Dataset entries
......
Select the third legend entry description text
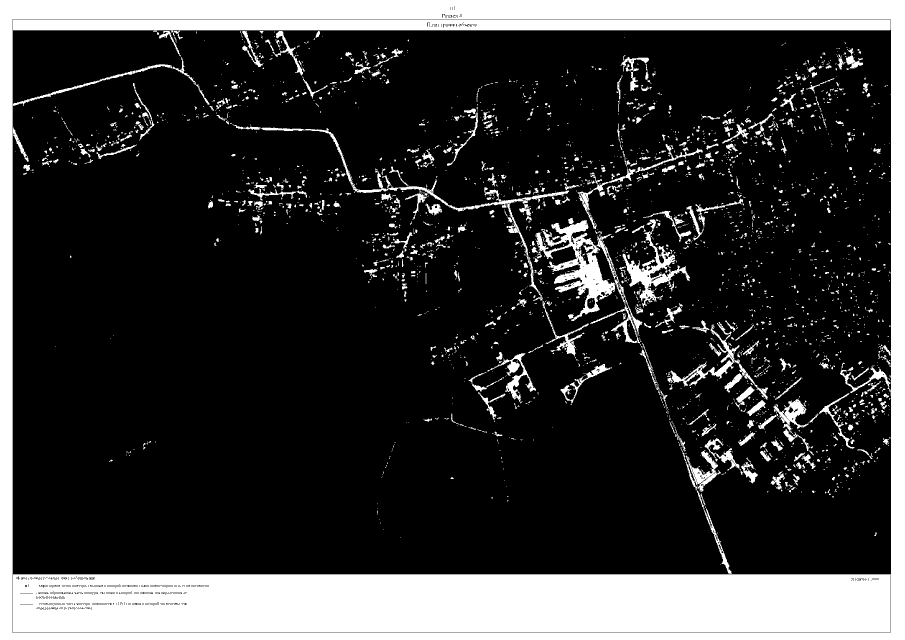 tap(112, 606)
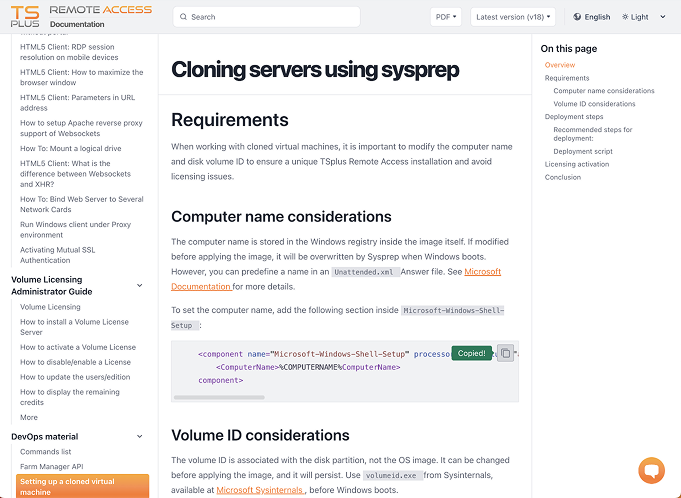This screenshot has height=498, width=681.
Task: Click the globe English language selector
Action: [x=592, y=17]
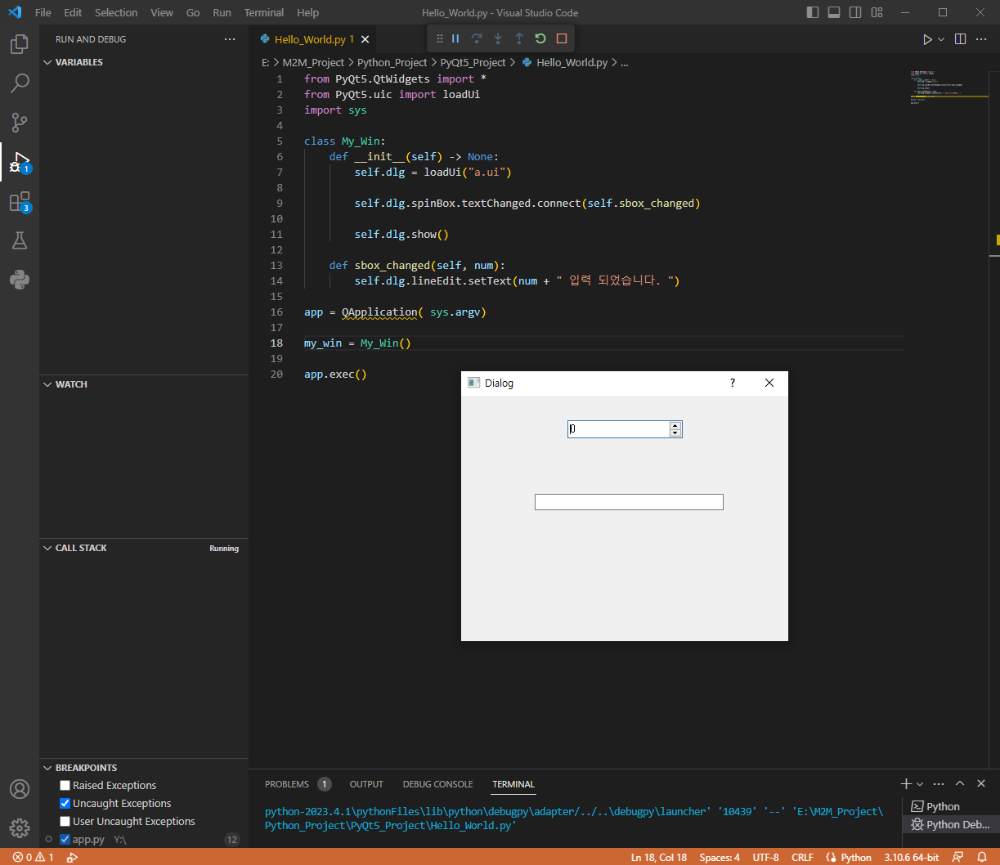Restart debugging with green arrow
This screenshot has width=1000, height=865.
coord(540,38)
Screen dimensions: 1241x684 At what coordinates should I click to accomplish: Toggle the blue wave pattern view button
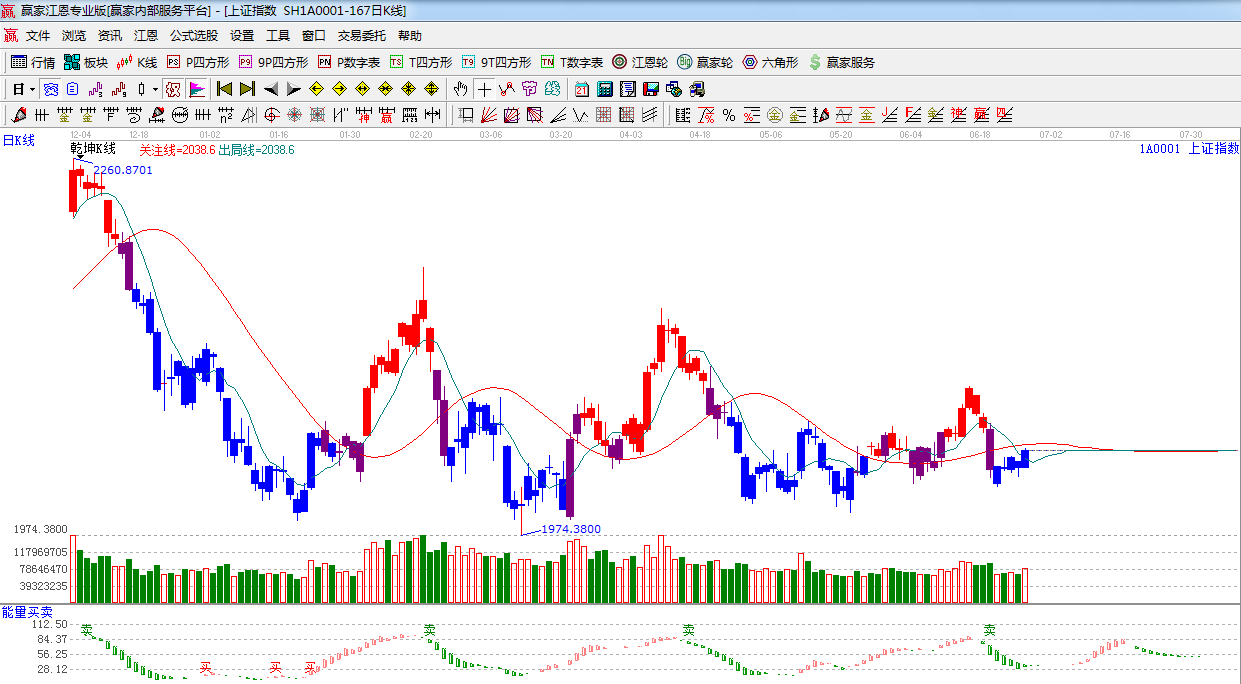(x=49, y=89)
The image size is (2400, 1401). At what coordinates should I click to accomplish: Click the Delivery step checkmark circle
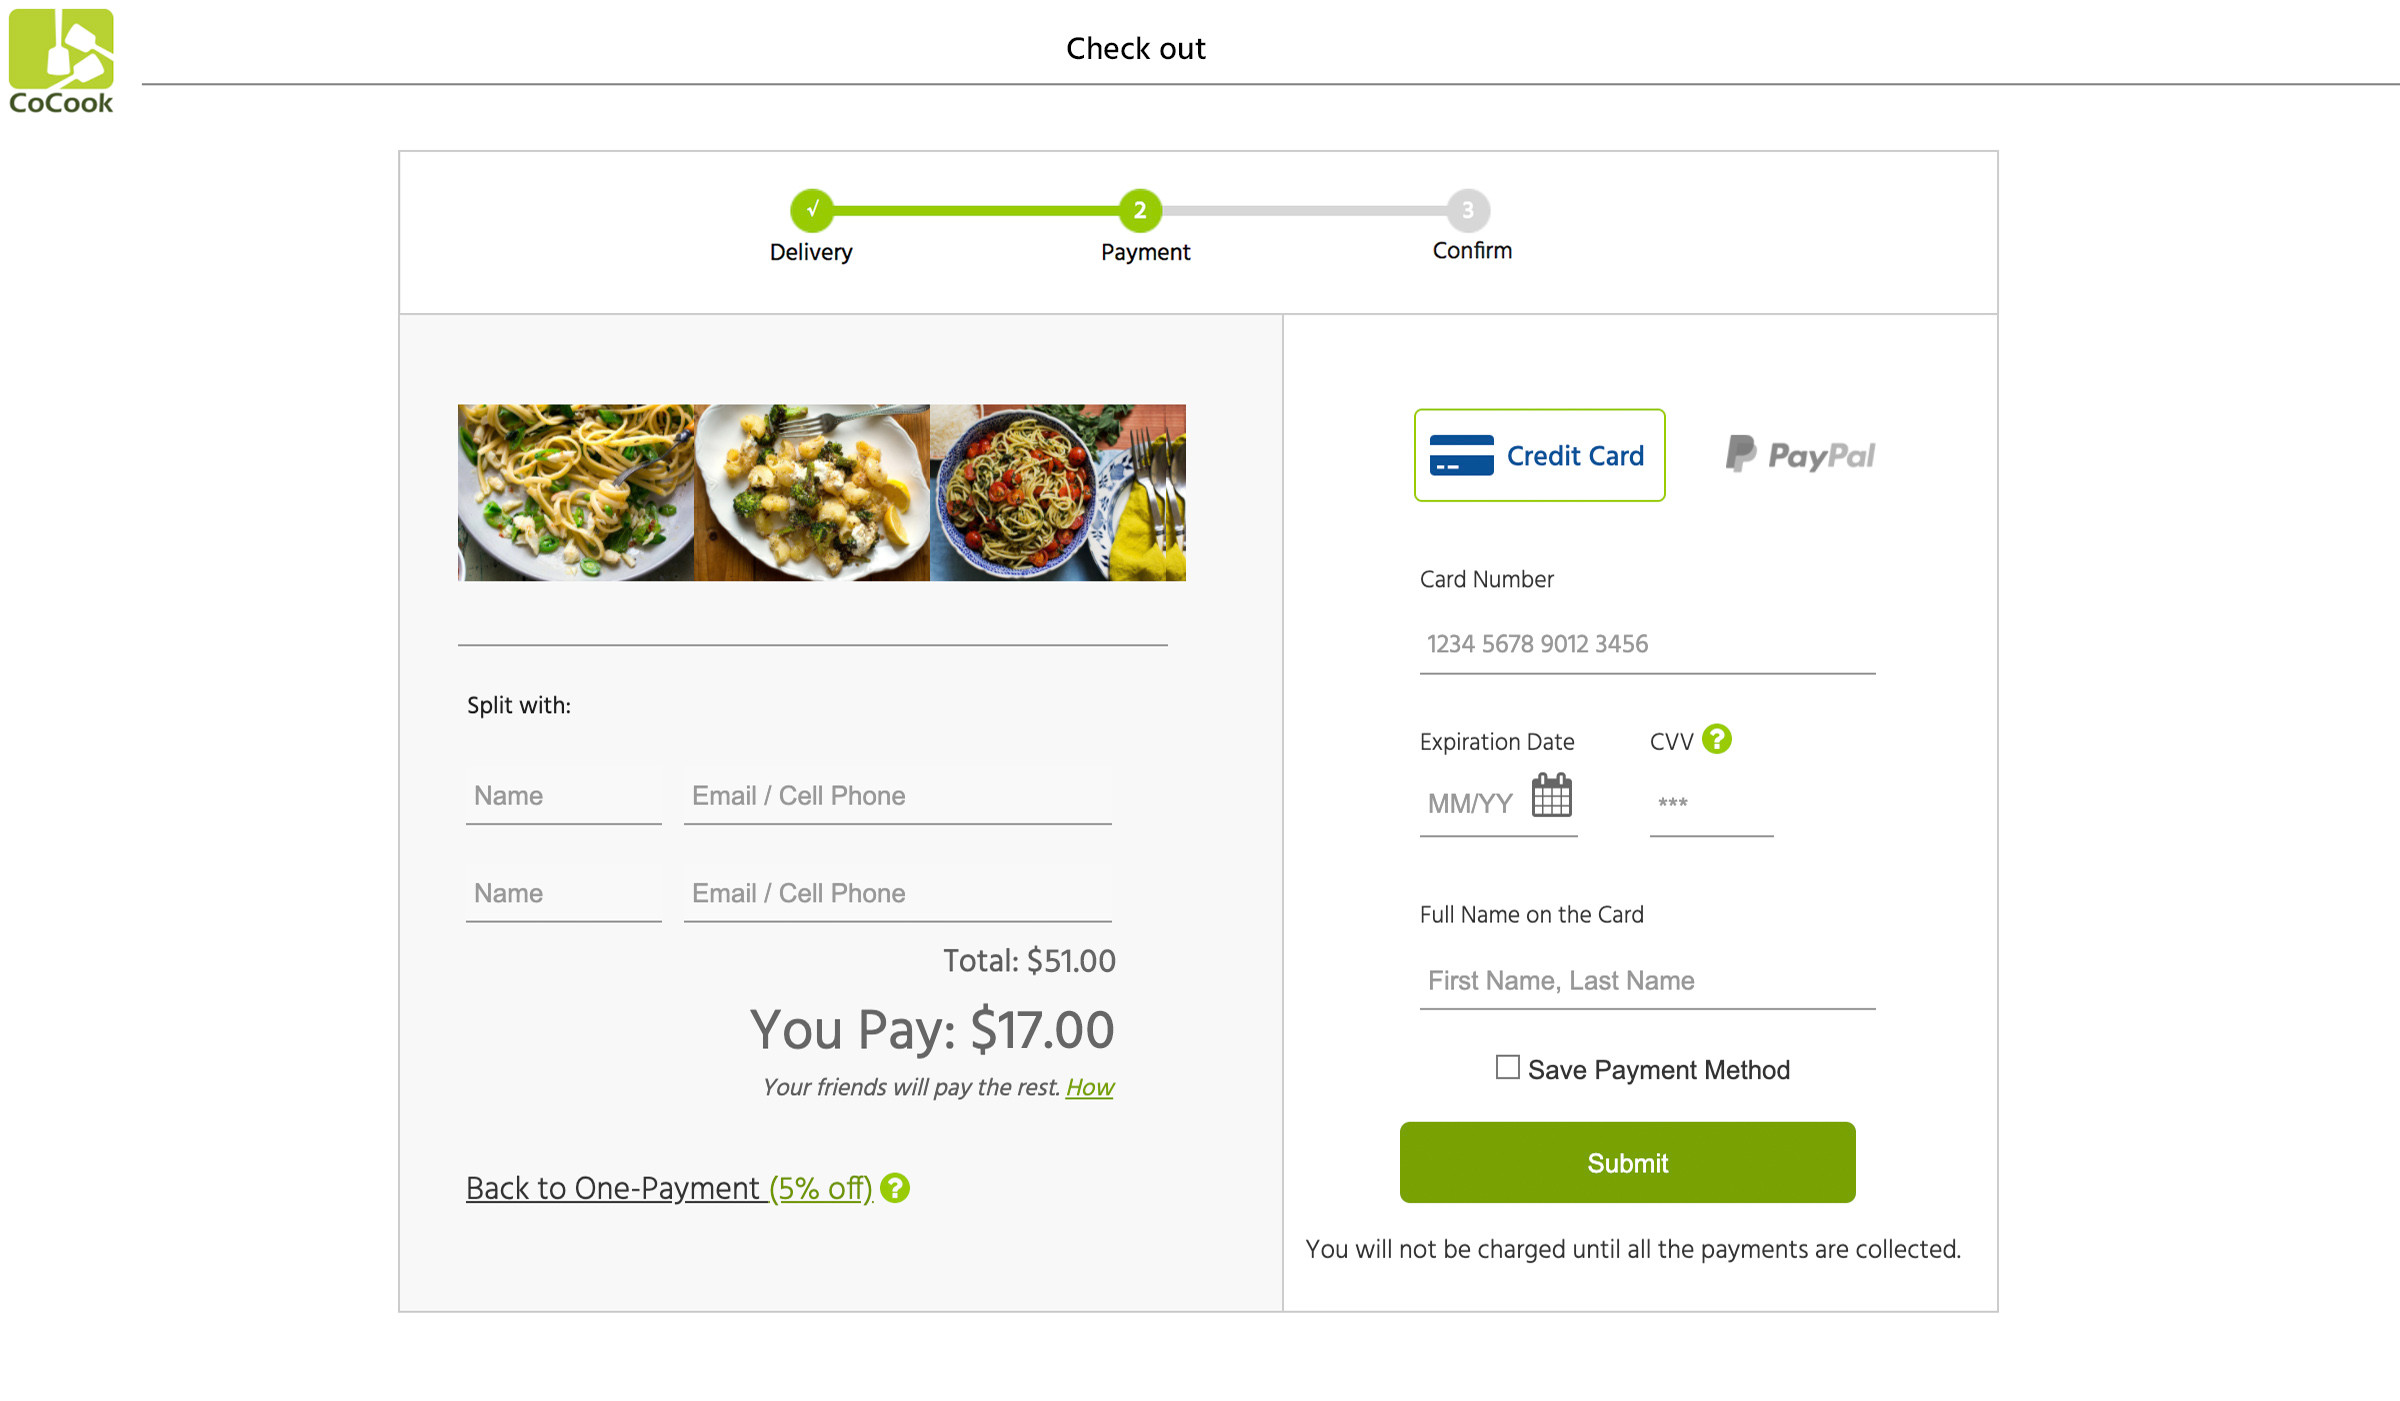(x=812, y=210)
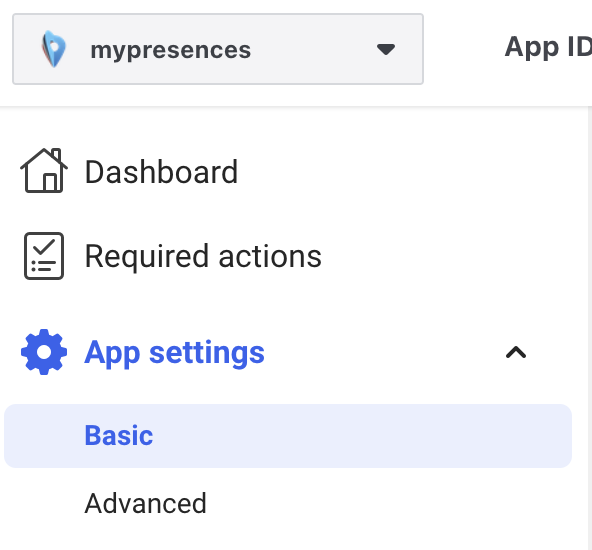Viewport: 592px width, 550px height.
Task: Open the Required actions page
Action: (172, 256)
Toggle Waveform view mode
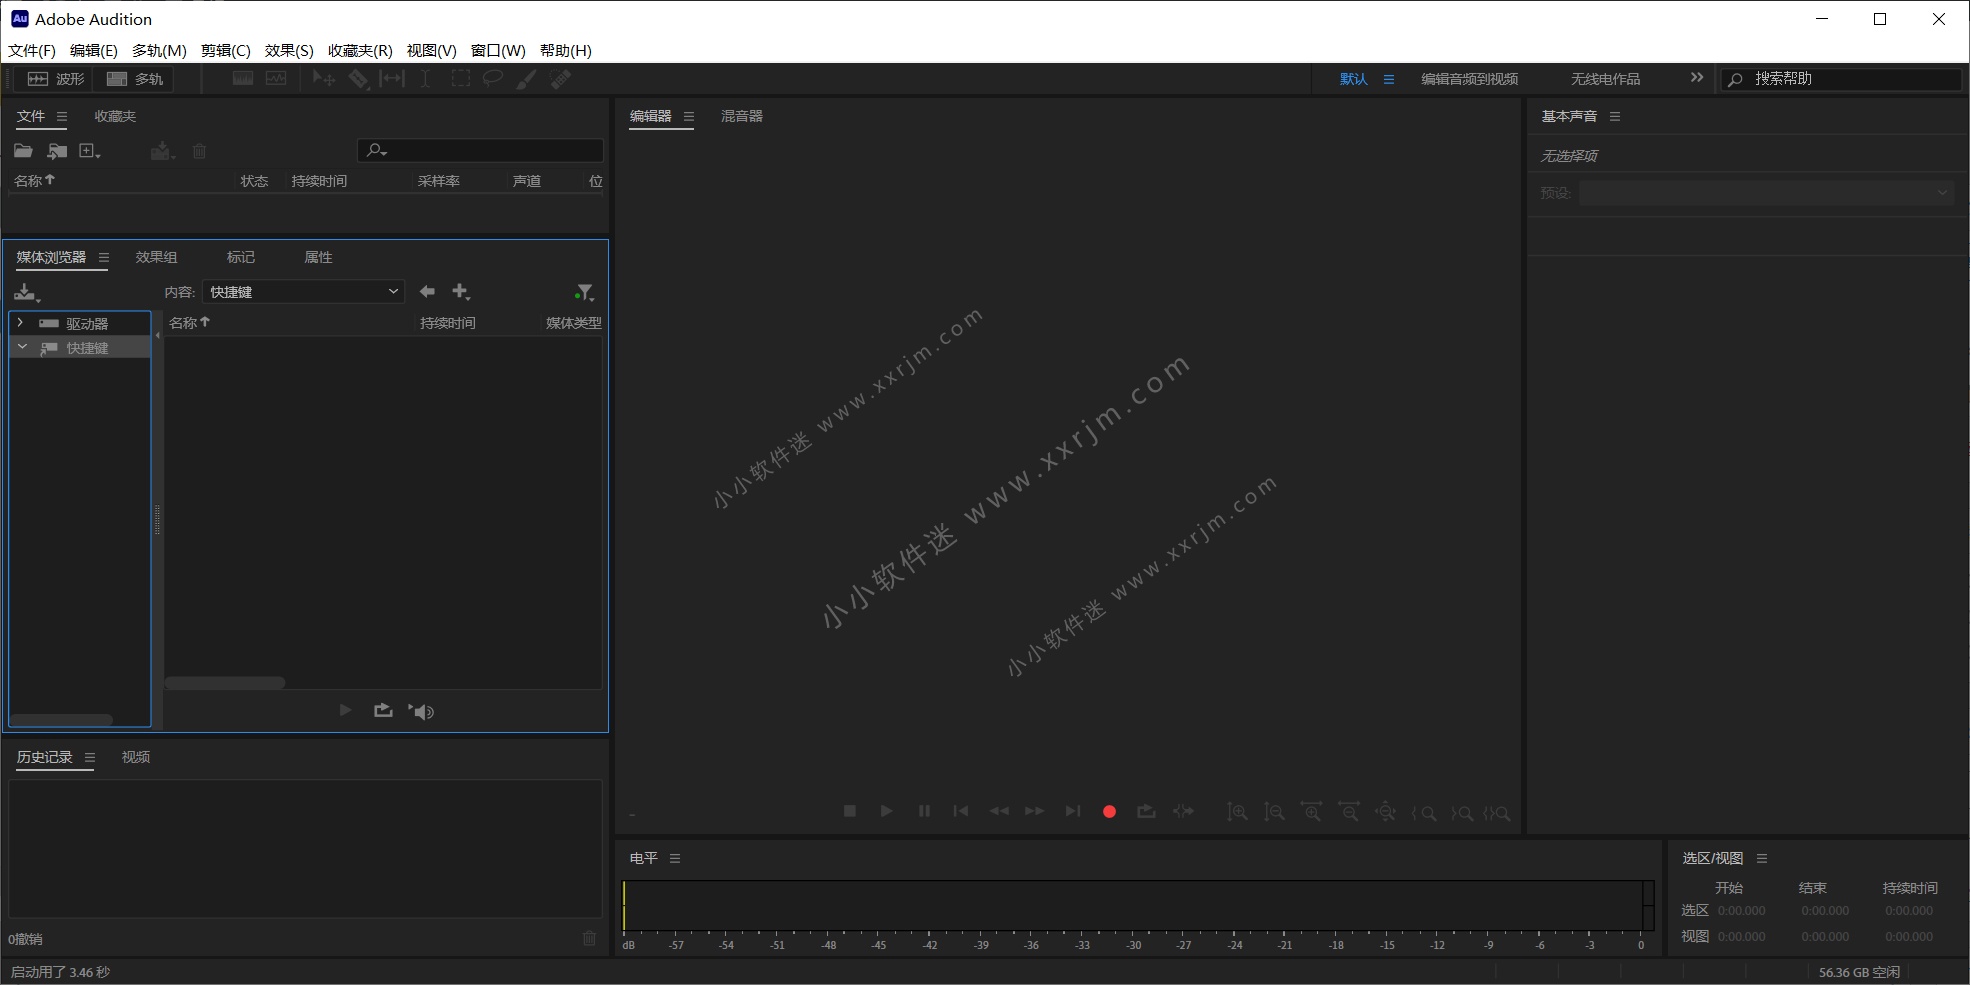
......
Task brief: Begin at the line with "Screen dimensions: 1241x684" and end at the last line of the data above. Reproduce those lines exactly, but not the pictures.

Expected output:
Screen dimensions: 1241x684 At what coordinates should I click to accomplish: Toggle the blue wave pattern view button
(x=49, y=89)
The image size is (2400, 1401). At what coordinates should I click to accomplish: Click the Delivery step checkmark circle
(x=812, y=210)
Viewport: 592px width, 550px height.
Task: Open the Required actions page
Action: (172, 256)
Toggle Waveform view mode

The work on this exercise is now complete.